Par ailleurs, en application de l’article L. 2325-50 du Code du travail, le comité d’entreprise doit établir, selon des modalités prévues par son règlement intérieur, un rapport présentant des informations qualitatives sur ses activités et sur sa gestion financière, de nature à éclairer l’analyse des comptes par les membres élus du comité et les salariés de l’entreprise.

 

Ce rapport est présenté aux membres élus du comité d’entreprise lors de la réunion en séance plénière portant sur l’approbation des comptes annuels du CE.

 

L’article L. 2325-51 du Code du travail prévoit que le trésorier du CE ou, le cas échéant, le commissaire aux comptes doit présenter un rapport sur les conventions passées, directement, indirectement ou par personne interposée, entre le comité d’entreprise et l’un de ses membres.

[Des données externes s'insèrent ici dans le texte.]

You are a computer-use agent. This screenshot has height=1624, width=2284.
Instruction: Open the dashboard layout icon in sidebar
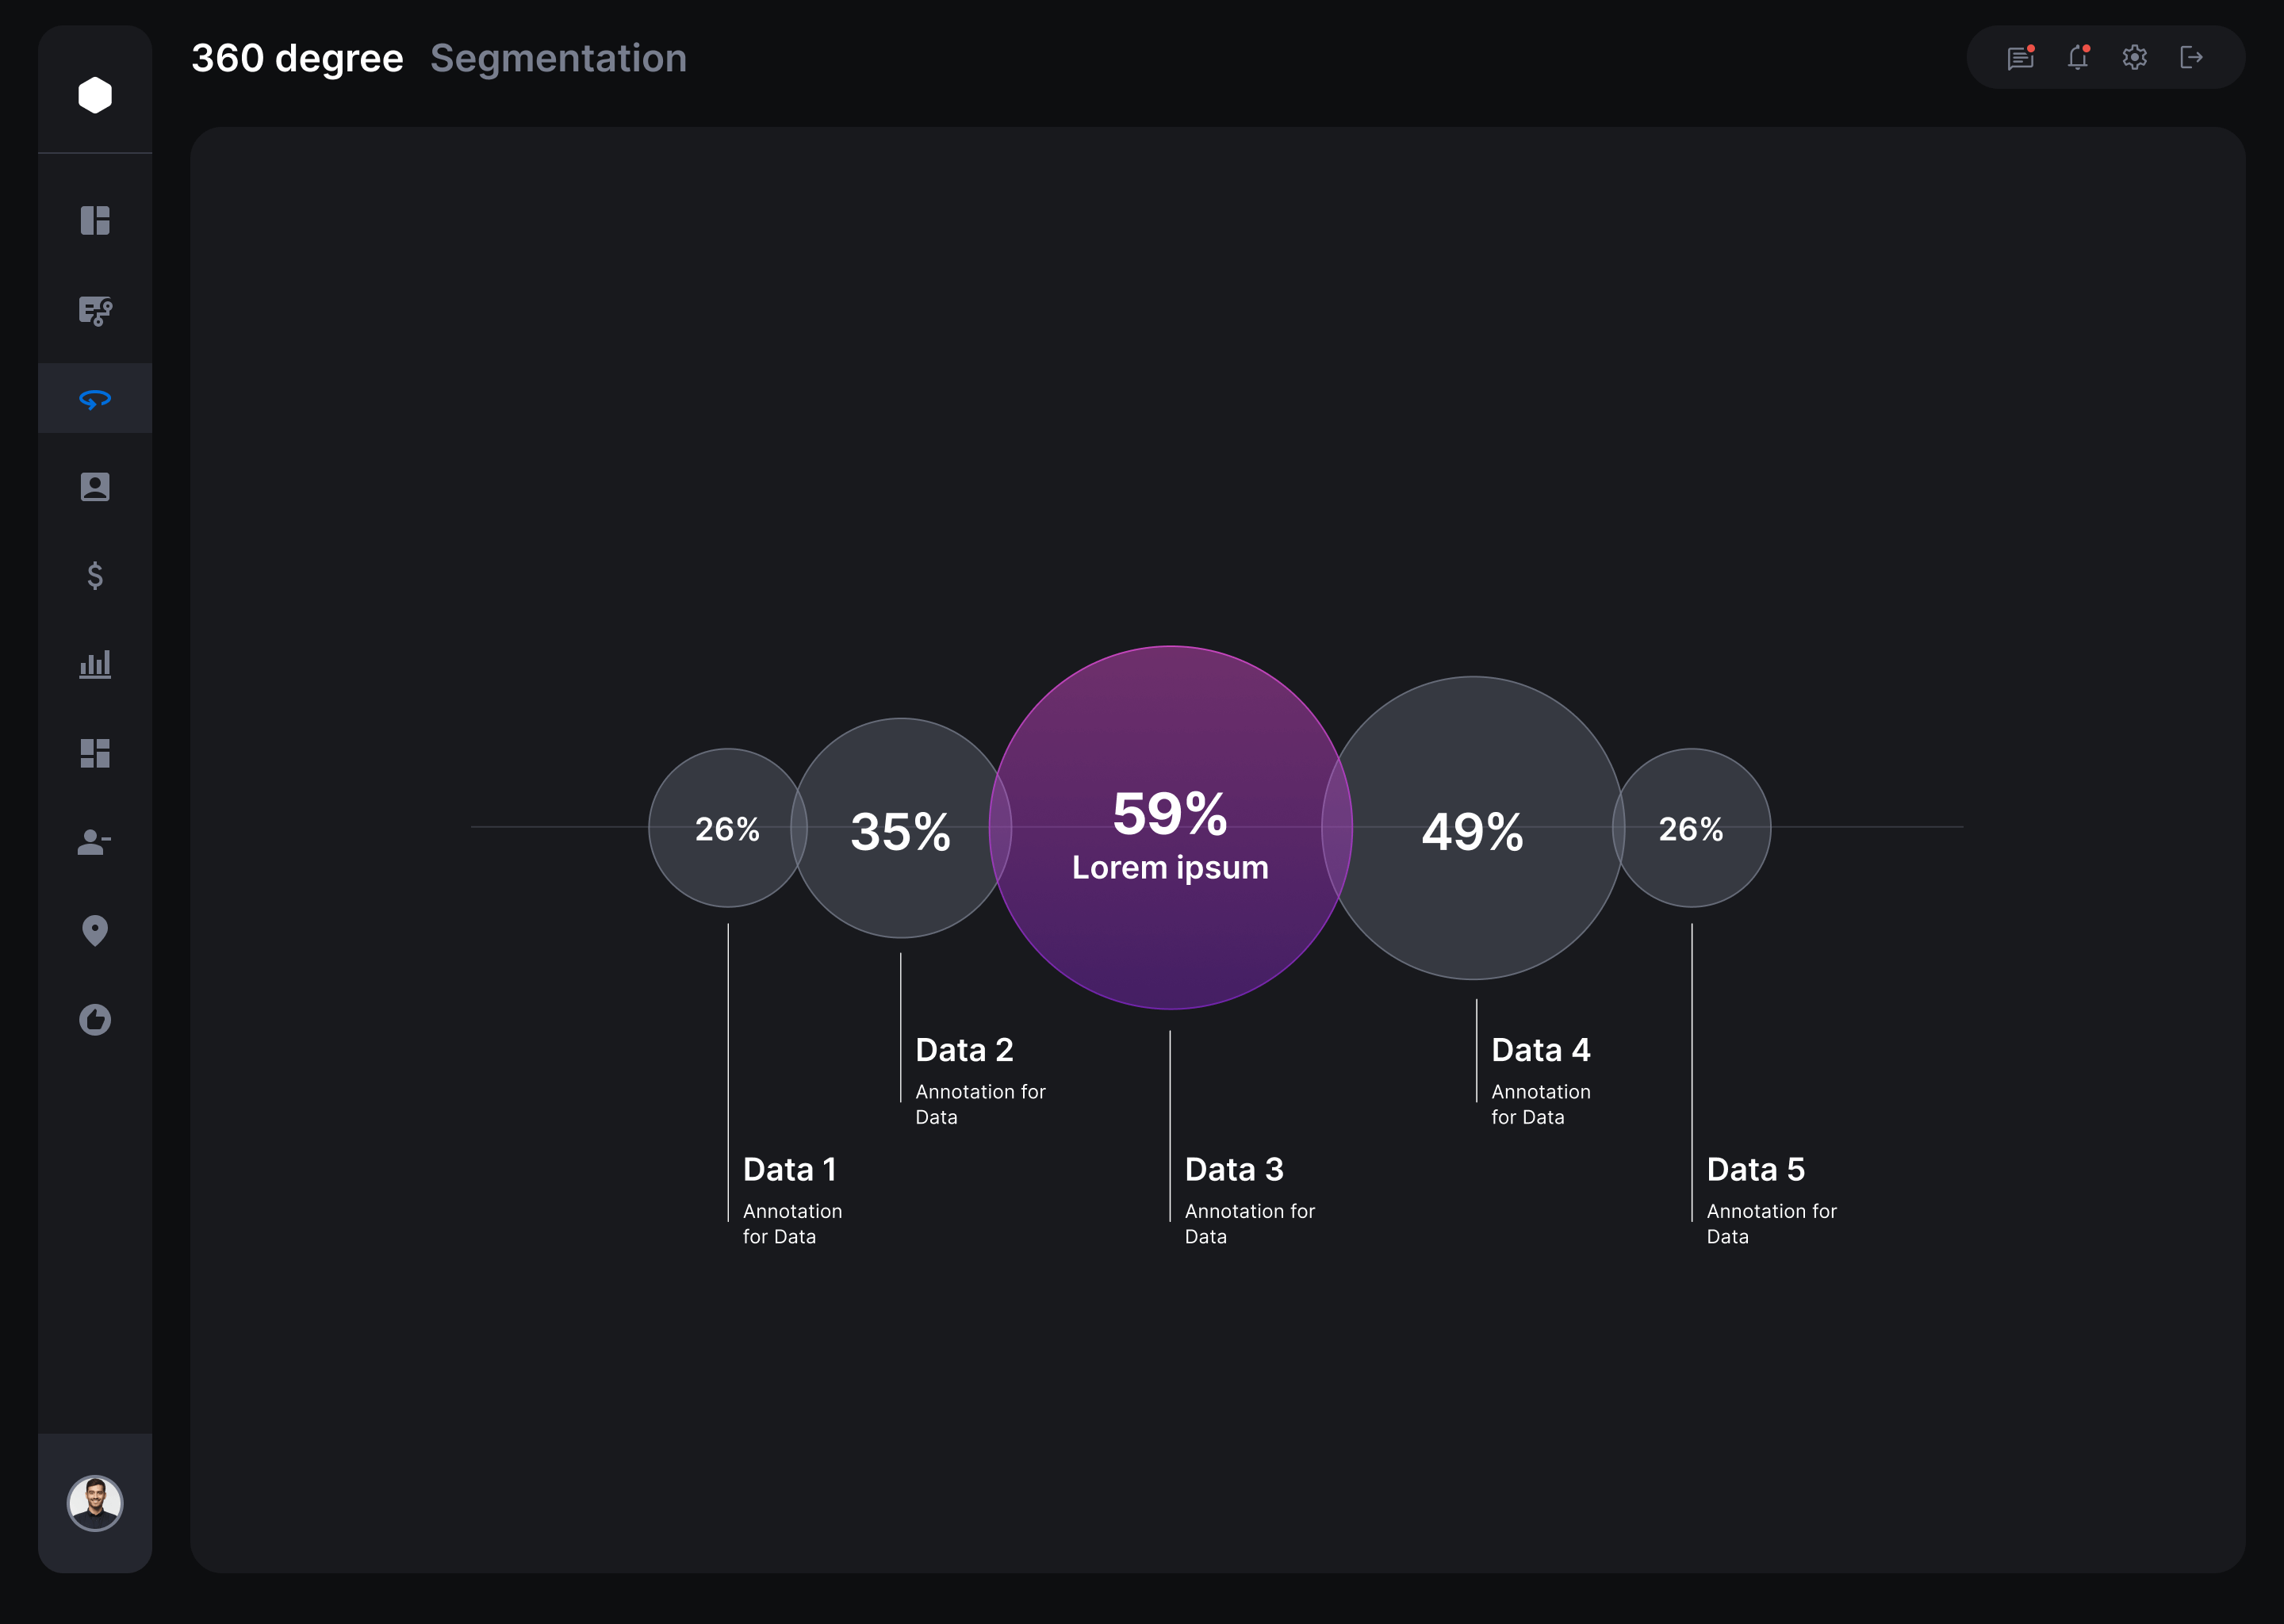click(x=95, y=220)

Ce rapport est également présenté aux membres élus du CE lors de la réunion en séance plénière portant sur l’approbation des comptes annuels du CE et est transmis aux membres du CE au plus tard trois jours avant cette réunion.

 

En vertu de l’article L. 2325-53 du Code du travail, le comité d’entreprise doit porter à la connaissance des salariés de l’entreprise, par tout moyen, ses comptes annuels accompagnés du rapport d’activité et de gestion financière.

 

Enfin, il est prévu à l’article R. 2325-15 du Code du travail que les membres du CE sortant doivent rendre compte au nouveau comité de leur gestion, y compris des attributions économiques et des activités sociales et culturelles du comité. Ils doivent remettre aux nouveaux membres tous documents concernant l’administration et l’activité du comité.

 

Si les membres du CE sortant refusent de se soumettre à ces obligations, ils peuvent être sanctionnés sur le plan pénal et civil.

 

Sur le plan pénal, ce refus constitue un obstacle au bon fonctionnement du CE et constitue ainsi un délit d’entrave.

 

De plus, le refus de délivrer des documents essentiels tels que les livres de comptabilité peut caractériser un délit de vol ou de détournement de documents. Par ailleurs, si la reddition des comptes révèle des irrégularités de gestion, les membres du CE sortant peuvent être poursuivis pour abus de confiance.

 

Sur le plan civil, des dommages et intérêts peuvent être réclamés par les nouveaux membres du CE aux anciens membres pour réparer le préjudice subi par le CE.